## Passage to read

* START *

DataEngineering

DataEngineering

Copy job vs Copy activity Microsoft Fabric

Hello again!

Moving data remains one of the foundational activities in data engineering. Whether you’re consolidating information from multiple systems into a central lakehouse, performing regular incremental updates, or building complex ETL/ELT workflows, reliable and efficient data movement is essential for keeping analytics platforms current and accurate.

In Microsoft Fabric’s Data Factory, two powerful options stand out for handling these needs: Copy Job and Copy Data Activity. Both are designed to move data between a wide variety of sources and destinations, but they serve slightly different purposes depending on the complexity of the task.

What is a Copy Job?

Copy Job provides a streamlined, no-code (or low-code) experience for moving data without the need to build a full pipeline. It is ideal for straightforward data ingestion scenarios where you want quick setup and built-in intelligence for common patterns.

With a Copy Job, you select your source (databases, files, cloud storage, etc.), choose the destination (such as a Fabric Lakehouse or Warehouse), and configure how the data should be written. The interface guides you through connections, table selection, column mapping, and write behaviors.

Key capabilities include:

  • Full copy or incremental copy modes. In incremental mode, the job automatically tracks changes using watermark columns (like timestamps or ROWVERSION) or Change Data Capture (CDC) for supported databases.
  • Automatic table creation in the destination if the table doesn’t exist.
  • Options to truncate the destination table before loading.
  • Write methods such as Append, Upsert (merge based on keys), Overwrite, or SCD Type 2 (in preview for CDC scenarios).
  • Built-in audit columns that record extraction time, job ID, and source information for better traceability.
  • Scheduling support, including multiple schedules or event-based triggers.
  • Performance features like auto-partitioning (in preview) for large datasets.
  • Fault tolerance through resume-from-last-successful-run behavior.

Copy Jobs excel in scenarios like daily or hourly batch loads, database-to-lakehouse synchronization, or multi-source data consolidation where minimal orchestration is required.

What is Copy Data Activity?

When your requirements go beyond simple movement and involve orchestration, custom logic, or integration with other steps, the Copy Data Activity becomes the better choice. This activity is added directly to a Fabric data pipeline canvas, allowing it to sit alongside other activities such as transformations, validations, or conditional branching.

You can launch it via the Copy Assistant for a guided setup or add it manually for full control. Configuration happens across tabs for source, destination, mapping, and settings.

Key capabilities include:

  • Support for custom SQL queries or stored procedures at the source.
  • Advanced performance tuning: intelligent throughput optimization, degree of copy parallelism, staging for large transfers, compression, and data consistency verification.
  • Fault tolerance options to skip incompatible rows.
  • Parameterization for reusable activities across environments.
  • Seamless integration into broader pipelines that may include Data Flows, notebooks, or other activities.

* END *

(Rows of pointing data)

* START *

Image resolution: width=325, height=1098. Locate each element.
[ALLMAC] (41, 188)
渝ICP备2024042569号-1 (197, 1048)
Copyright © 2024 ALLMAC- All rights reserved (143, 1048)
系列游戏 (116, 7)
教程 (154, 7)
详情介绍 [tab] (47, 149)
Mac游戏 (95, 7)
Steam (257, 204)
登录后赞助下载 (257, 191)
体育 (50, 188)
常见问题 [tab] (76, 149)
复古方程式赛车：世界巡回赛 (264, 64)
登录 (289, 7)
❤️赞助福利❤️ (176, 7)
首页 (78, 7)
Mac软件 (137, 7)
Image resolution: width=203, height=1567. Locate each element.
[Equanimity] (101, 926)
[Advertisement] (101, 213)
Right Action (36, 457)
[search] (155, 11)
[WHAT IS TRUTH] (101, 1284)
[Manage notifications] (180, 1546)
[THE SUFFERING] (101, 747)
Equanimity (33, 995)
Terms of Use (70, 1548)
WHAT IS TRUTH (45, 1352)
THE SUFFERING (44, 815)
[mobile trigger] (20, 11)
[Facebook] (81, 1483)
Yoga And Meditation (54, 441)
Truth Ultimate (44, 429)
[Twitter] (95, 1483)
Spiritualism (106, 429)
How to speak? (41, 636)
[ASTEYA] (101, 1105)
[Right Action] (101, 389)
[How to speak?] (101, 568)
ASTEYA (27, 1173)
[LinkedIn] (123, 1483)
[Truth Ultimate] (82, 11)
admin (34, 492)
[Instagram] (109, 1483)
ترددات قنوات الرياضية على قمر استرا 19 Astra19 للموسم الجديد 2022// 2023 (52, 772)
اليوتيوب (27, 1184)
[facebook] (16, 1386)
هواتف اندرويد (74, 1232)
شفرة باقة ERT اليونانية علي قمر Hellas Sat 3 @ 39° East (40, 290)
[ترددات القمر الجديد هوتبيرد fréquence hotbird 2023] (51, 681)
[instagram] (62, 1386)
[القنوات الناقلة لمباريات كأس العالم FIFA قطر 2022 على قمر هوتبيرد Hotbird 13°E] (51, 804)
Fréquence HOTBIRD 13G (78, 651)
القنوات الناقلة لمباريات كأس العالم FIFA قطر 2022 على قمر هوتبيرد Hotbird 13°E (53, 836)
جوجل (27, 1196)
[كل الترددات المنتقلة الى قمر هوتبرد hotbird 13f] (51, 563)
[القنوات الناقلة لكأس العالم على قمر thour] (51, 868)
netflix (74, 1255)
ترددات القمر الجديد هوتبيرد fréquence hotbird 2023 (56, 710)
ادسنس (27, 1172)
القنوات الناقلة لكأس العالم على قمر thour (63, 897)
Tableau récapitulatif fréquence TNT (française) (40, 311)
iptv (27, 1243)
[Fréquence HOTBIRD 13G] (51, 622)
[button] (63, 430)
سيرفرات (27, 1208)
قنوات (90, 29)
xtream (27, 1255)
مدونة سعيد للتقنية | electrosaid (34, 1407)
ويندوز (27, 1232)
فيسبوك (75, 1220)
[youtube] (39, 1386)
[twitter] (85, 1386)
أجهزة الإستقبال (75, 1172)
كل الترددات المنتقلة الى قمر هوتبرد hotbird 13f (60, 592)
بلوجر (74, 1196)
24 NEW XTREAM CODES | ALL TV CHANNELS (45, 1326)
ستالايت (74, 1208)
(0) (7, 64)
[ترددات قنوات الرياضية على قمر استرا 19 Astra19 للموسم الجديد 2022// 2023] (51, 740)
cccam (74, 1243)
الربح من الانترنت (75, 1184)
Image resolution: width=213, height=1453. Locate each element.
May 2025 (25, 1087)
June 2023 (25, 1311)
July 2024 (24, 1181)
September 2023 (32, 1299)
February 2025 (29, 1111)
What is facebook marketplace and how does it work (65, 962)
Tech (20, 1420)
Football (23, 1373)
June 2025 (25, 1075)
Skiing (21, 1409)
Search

* END *

## Set problem 1
Answer these questions using the page on Copy Job and Copy Data Activity:
(a) Which write methods does a Copy Job offer?
(b) What are the two ways to add a Copy Data Activity to a pipeline?
(c) In incremental mode, what does a Copy Job use to track changes?
## Set problem 2
Swap "Equanimity" for "Serenity" in the records, in the part that opens with the line containing "登录 (289, 7)" and closes with the line containing "ادسنس (27, 1172)". Reproduce only that part, with nothing else changed.

## Written reply 1
(a) Append, Upsert (merge based on keys), Overwrite, or SCD Type 2 (in preview for CDC scenarios).
(b) It can be launched via the Copy Assistant for a guided setup or added manually for full control.
(c) Watermark columns (like timestamps or ROWVERSION) or Change Data Capture (CDC) for supported databases.

## Written reply 2
登录 (289, 7)
❤️赞助福利❤️ (176, 7)
首页 (78, 7)
Mac软件 (137, 7)
Image resolution: width=203, height=1567. Locate each element.
[Serenity] (101, 926)
[Advertisement] (101, 213)
Right Action (36, 457)
[search] (155, 11)
[WHAT IS TRUTH] (101, 1284)
[Manage notifications] (180, 1546)
[THE SUFFERING] (101, 747)
Serenity (33, 995)
Terms of Use (70, 1548)
WHAT IS TRUTH (45, 1352)
THE SUFFERING (44, 815)
[mobile trigger] (20, 11)
[Facebook] (81, 1483)
Yoga And Meditation (54, 441)
Truth Ultimate (44, 429)
[Twitter] (95, 1483)
Spiritualism (106, 429)
How to speak? (41, 636)
[ASTEYA] (101, 1105)
[Right Action] (101, 389)
[How to speak?] (101, 568)
ASTEYA (27, 1173)
[LinkedIn] (123, 1483)
[Truth Ultimate] (82, 11)
admin (34, 492)
[Instagram] (109, 1483)
ترددات قنوات الرياضية على قمر استرا 19 Astra19 للموسم الجديد 2022// 2023 (52, 772)
اليوتيوب (27, 1184)
[facebook] (16, 1386)
هواتف اندرويد (74, 1232)
شفرة باقة ERT اليونانية علي قمر Hellas Sat 3 @ 39° East (40, 290)
[ترددات القمر الجديد هوتبيرد fréquence hotbird 2023] (51, 681)
[instagram] (62, 1386)
[القنوات الناقلة لمباريات كأس العالم FIFA قطر 2022 على قمر هوتبيرد Hotbird 13°E] (51, 804)
Fréquence HOTBIRD 13G (78, 651)
القنوات الناقلة لمباريات كأس العالم FIFA قطر 2022 على قمر هوتبيرد Hotbird 13°E (53, 836)
جوجل (27, 1196)
[كل الترددات المنتقلة الى قمر هوتبرد hotbird 13f] (51, 563)
[القنوات الناقلة لكأس العالم على قمر thour] (51, 868)
netflix (74, 1255)
ترددات القمر الجديد هوتبيرد fréquence hotbird 2023 (56, 710)
ادسنس (27, 1172)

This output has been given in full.